Provided records
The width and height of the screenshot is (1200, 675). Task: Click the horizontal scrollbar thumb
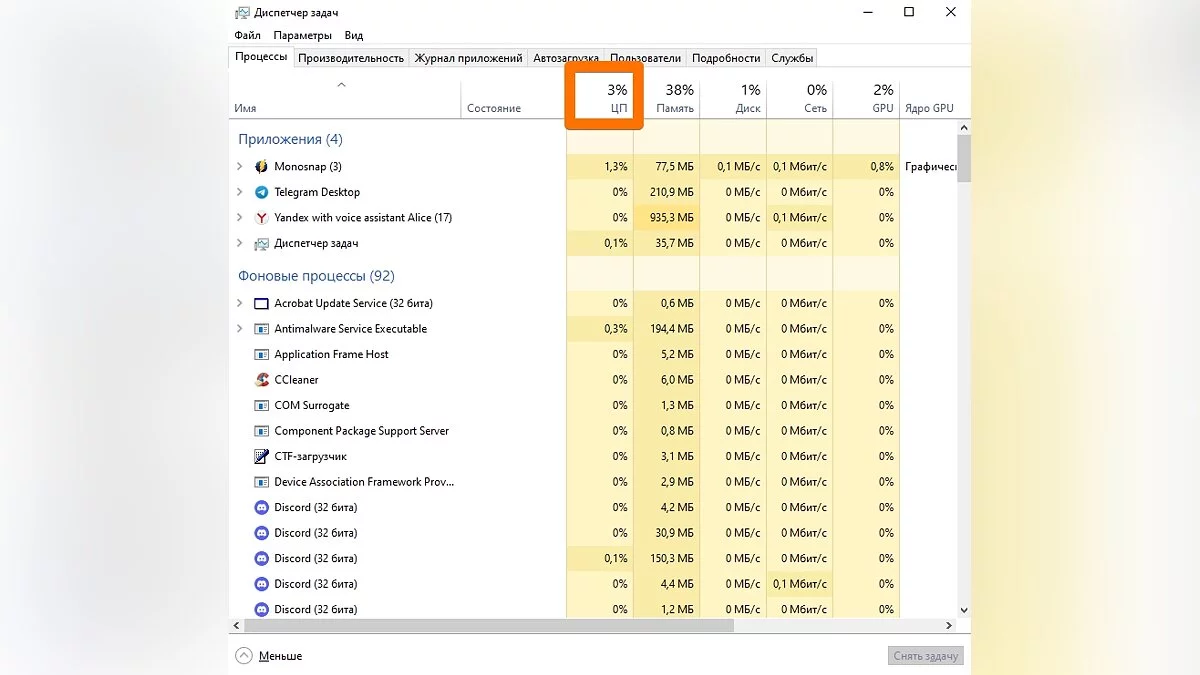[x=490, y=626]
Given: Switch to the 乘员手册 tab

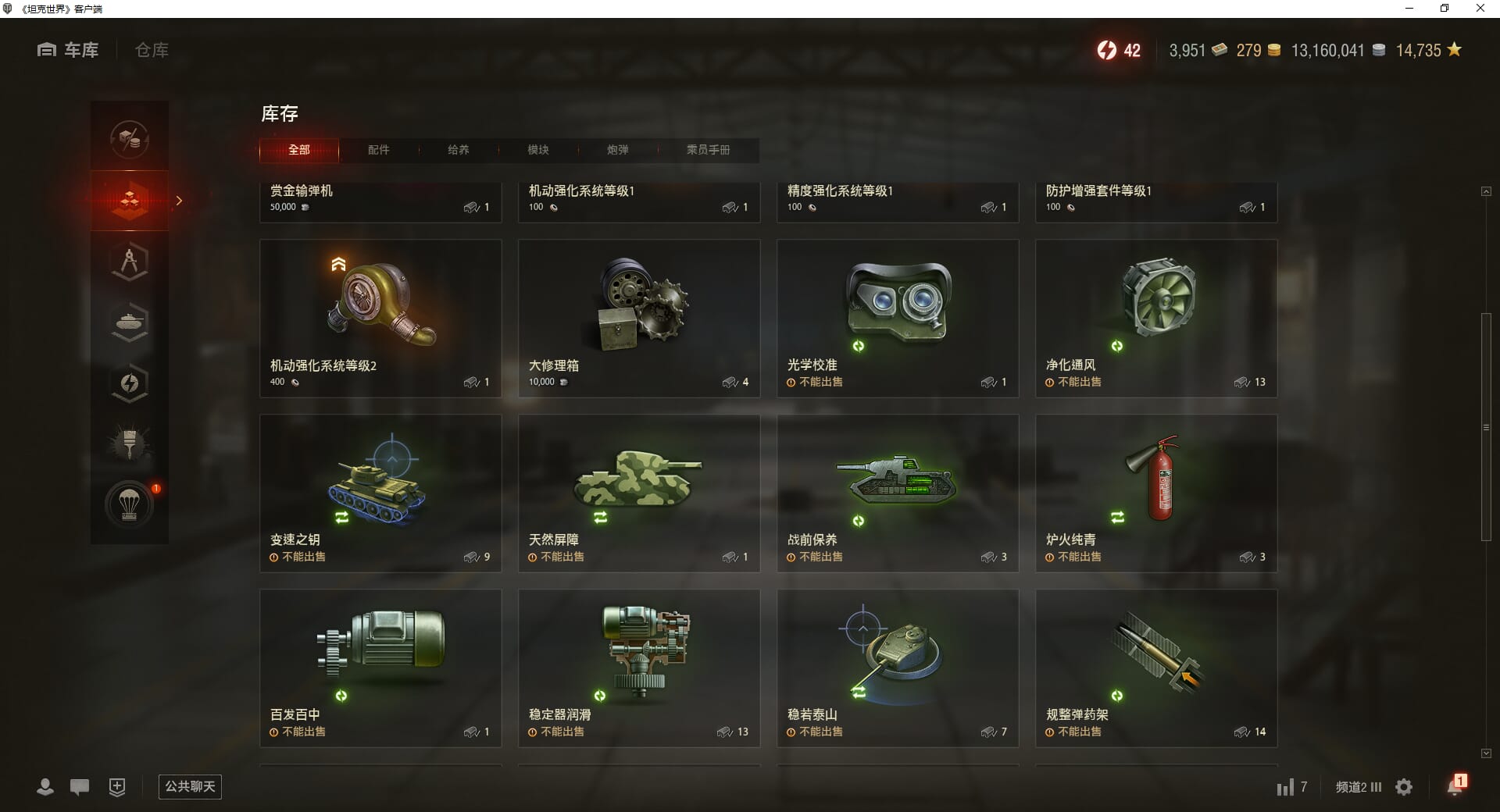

...

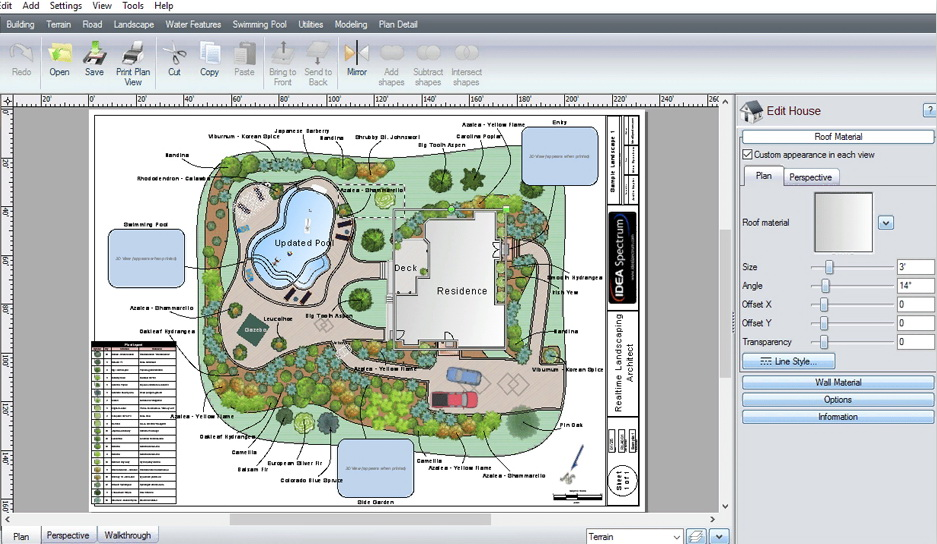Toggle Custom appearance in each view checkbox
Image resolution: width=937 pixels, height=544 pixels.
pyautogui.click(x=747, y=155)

Exercise aim
Please reproduce the stretch of the listing from the line containing "The width and" through the line containing "Given: Switch to the 乘员手册 tab", swapping "horizontal" for "vertical" and changing nothing else. Leave the pictures out.

Expected answer
The width and height of the screenshot is (1200, 675). Task: Click the vertical scrollbar thumb
[x=490, y=626]
Given: Switch to the 乘员手册 tab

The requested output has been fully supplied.